After the above melancholy accident a question arose as to what ought to be done with regard to the further progress of the business of the day. The Duke of Wellington refused to proceed further. Some of the proprietors and directors insisted that they had a public duty to perform in carrying the day's proceedings to an end, and that the success of the project, on which they had expended so much capital, might depend on their being regularly finished. They contended, moreover, that the procession must go on to Manchester, if they wished to avoid a breach of the public tranquillity. The Duke's scruples ultimately gave way, and the order was issued to move on to Manchester. On its return the Duke of Wellington quitted the rail-road about three miles before the cortege reached Liverpool, and posted off to the Marquis of Salisbury's seat at Childwell. The splendid corporation dinner which had been prepared at Liverpool was suspended; and nothing was heard spoken of but the above melancholy event. Mr. Huskisson was interred on the 24th at the public cemetery at Liverpool. The funeral was a public one.
[ON THE USE OF CLOSE BOROUGHS (1831).]
Source.—The Life of the Duke of Wellington, by J. R. Gleig.
Letter from the Duke of Wellington to J. R. Gleig, Esq.
"London, 11th April, 1831.
"I have received your letters of the 8th and 9th. It is curious enough that I, who have been the greatest reformer on earth, should be held up as an enemy to all reform. This assertion is neither more or less than one of the lying cries of the day.
"If by reform is meant parliamentary reform, or a change in the mode or system of representation, what I have said is, that I have never heard of a plan that was safe and practicable that would give satisfaction, and that while I was in office I should oppose myself to reform in parliament. This was in answer to Lord Grey on the first day of the session. I am still of the same opinion. I think that parliament has done its duty: that constituted as parliament is, having in it as a member every man noted in the country for his fortune, his talents, his science, his industry, or his influence; the first men of all professions, in all branches of trade and manufacture, connected with our colonies and settlements abroad, and representing, as it does, all the states of the United Kingdom, the government of the country is still a task almost more than human. To conduct the government would be impossible, if by reform the House of Commons should be brought to a greater degree under popular influence. Yet let those who wish for reform reflect for a moment where we should all stand if we were to lose for a day the protection of government.

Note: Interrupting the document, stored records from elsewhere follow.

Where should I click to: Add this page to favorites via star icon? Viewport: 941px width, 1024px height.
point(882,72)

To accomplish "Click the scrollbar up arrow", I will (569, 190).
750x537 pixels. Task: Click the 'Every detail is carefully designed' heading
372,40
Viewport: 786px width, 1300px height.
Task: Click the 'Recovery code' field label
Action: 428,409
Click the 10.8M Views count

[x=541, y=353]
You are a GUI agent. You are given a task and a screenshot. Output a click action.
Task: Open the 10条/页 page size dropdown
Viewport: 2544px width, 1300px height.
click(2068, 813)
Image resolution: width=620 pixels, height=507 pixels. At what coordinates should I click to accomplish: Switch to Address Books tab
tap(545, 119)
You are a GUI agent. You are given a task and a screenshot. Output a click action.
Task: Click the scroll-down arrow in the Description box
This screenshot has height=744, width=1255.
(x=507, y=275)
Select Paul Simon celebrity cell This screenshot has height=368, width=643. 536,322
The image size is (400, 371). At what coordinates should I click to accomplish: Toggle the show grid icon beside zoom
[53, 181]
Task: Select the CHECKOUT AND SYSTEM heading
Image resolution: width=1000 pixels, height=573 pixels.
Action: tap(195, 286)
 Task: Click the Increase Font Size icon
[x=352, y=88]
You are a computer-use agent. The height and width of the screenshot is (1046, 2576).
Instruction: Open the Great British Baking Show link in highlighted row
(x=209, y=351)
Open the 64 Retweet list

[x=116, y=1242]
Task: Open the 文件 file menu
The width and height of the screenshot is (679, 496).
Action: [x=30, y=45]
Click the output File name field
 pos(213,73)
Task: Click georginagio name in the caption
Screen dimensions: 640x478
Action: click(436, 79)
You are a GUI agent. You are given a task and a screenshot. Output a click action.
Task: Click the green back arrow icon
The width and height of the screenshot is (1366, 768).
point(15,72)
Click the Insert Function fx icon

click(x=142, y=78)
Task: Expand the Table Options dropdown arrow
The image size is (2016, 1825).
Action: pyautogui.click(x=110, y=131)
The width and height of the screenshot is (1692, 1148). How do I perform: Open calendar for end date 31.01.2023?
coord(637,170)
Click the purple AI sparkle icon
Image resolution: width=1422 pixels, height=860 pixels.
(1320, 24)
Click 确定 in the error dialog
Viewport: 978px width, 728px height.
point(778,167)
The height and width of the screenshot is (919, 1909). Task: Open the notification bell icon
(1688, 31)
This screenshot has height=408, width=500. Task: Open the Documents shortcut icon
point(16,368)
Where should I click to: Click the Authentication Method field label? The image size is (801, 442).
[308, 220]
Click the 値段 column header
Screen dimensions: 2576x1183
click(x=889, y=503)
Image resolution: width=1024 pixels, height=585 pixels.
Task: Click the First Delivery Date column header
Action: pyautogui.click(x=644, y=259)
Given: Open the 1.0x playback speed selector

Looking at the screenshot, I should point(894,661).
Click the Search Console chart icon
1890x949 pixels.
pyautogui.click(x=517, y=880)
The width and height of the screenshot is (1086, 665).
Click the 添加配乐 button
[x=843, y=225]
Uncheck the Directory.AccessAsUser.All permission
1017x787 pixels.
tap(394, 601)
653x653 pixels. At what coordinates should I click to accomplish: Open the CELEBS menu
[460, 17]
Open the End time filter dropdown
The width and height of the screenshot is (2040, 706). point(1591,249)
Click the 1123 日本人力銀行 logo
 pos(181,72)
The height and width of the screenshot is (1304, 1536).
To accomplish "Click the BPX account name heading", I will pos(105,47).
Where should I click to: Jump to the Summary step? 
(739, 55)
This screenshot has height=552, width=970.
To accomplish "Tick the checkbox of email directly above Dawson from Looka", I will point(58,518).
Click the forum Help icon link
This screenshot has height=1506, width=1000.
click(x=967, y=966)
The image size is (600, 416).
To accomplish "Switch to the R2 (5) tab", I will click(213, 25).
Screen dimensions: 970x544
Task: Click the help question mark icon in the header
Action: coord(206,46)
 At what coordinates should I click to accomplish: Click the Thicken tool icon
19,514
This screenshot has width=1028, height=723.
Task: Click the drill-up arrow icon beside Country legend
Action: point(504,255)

"That is the ground upon which I stand with respect to the question of reform in general. I have more experience in the government of this country than any man now alive, as well as in foreign countries. I have no borough influence to lose, and I hate the whole concern too much to think of endeavouring to gain any. Ask the gentlemen of the Cinque Ports whether I have ever troubled any of them.
"On the other hand, I know that I should be the idol of the country if I could pretend to alter my opinion and alter my course. And I know that I exclude myself from political power by persevering in the course which I have taken. But nothing shall induce me to utter a word, either in public or in private, that I don't believe to be true. If it is God's will that this great country should be destroyed, and that mankind should be deprived of this last asylum of peace and happiness, be it so; but, as long as I can raise my voice, I will do so against the infatuated madness of the day.